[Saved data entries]
******
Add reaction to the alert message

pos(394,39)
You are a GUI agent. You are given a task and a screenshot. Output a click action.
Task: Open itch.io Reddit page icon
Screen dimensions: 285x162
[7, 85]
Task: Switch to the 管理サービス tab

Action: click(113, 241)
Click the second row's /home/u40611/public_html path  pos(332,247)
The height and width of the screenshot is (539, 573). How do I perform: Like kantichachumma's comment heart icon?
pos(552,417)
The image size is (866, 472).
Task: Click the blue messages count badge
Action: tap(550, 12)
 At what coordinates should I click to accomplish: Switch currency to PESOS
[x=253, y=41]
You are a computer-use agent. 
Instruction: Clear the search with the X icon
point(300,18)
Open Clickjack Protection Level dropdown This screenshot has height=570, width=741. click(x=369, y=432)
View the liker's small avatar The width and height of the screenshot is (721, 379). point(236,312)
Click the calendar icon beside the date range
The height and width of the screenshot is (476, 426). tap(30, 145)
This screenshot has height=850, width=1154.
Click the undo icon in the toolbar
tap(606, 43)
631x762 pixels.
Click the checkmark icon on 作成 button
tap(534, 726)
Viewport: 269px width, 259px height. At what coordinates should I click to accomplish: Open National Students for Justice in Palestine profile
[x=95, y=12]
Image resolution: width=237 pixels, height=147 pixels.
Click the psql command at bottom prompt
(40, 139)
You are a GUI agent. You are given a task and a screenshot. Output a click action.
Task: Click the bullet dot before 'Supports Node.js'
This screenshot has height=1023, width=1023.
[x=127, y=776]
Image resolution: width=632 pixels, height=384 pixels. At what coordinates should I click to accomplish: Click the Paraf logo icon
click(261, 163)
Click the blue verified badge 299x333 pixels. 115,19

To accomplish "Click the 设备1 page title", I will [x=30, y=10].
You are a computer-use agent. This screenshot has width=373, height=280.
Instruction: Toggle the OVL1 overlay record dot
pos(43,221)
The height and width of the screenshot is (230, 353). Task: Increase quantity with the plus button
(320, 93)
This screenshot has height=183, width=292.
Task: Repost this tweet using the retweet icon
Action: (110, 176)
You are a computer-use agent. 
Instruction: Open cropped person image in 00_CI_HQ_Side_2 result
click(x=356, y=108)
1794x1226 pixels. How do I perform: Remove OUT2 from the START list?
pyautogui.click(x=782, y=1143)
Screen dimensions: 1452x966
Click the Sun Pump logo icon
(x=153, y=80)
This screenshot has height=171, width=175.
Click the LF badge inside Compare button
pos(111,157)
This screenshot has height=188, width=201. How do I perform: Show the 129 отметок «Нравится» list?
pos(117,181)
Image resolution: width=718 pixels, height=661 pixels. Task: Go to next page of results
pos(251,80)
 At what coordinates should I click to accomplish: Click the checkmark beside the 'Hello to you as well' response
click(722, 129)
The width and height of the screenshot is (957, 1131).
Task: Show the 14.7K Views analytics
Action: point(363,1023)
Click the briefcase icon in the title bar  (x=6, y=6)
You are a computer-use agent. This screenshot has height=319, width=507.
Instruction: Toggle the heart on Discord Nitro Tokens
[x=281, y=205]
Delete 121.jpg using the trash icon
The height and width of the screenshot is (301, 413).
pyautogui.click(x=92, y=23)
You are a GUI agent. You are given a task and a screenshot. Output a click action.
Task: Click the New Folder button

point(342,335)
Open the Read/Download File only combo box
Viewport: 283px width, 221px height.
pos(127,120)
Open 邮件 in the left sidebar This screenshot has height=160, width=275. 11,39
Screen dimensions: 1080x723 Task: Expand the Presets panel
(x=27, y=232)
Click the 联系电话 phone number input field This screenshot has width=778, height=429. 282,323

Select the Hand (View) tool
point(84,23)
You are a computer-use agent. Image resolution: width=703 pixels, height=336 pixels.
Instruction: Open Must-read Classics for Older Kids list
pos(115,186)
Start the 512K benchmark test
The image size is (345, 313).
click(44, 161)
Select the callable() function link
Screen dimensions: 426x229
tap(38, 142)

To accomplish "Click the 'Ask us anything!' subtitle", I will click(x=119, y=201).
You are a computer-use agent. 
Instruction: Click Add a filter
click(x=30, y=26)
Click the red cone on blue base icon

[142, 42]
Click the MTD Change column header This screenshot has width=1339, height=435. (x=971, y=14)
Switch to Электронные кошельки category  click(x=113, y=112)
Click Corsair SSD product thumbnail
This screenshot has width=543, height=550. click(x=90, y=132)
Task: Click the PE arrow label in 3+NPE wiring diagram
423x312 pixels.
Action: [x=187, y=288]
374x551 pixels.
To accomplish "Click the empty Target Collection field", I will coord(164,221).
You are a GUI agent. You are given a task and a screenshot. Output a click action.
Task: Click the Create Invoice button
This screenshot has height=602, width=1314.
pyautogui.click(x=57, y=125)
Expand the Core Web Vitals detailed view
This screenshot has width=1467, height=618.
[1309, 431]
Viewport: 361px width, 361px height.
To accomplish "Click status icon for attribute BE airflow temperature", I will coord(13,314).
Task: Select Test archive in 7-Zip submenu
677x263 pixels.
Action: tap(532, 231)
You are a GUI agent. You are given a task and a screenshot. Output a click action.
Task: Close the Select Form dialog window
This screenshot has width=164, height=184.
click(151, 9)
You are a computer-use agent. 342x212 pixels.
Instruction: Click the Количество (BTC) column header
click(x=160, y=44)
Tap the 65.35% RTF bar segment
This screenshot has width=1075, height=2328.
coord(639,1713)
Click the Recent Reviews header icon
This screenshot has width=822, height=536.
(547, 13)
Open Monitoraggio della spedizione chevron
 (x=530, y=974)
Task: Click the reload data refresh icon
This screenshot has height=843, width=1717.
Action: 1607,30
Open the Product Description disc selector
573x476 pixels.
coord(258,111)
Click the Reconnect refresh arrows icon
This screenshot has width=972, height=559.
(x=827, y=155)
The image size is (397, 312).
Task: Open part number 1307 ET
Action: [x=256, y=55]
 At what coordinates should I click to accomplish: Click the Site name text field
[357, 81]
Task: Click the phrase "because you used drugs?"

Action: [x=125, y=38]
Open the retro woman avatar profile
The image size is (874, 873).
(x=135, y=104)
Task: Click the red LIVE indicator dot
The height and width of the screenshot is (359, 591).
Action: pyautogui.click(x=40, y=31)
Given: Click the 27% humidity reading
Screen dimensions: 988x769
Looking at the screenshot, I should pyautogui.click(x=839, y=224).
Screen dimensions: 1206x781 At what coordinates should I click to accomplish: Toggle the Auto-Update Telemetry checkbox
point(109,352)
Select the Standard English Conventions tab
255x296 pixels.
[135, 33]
******
DESCRIPTION OF THE TASK:
Scan the entries above for the line containing "Open Monitoraggio della spedizione chevron", and copy it and all lines after it exactly, down to and including the line containing "Task: Click the reload data refresh icon".

EXPECTED ANSWER:
Open Monitoraggio della spedizione chevron
 (x=530, y=974)
Task: Click the reload data refresh icon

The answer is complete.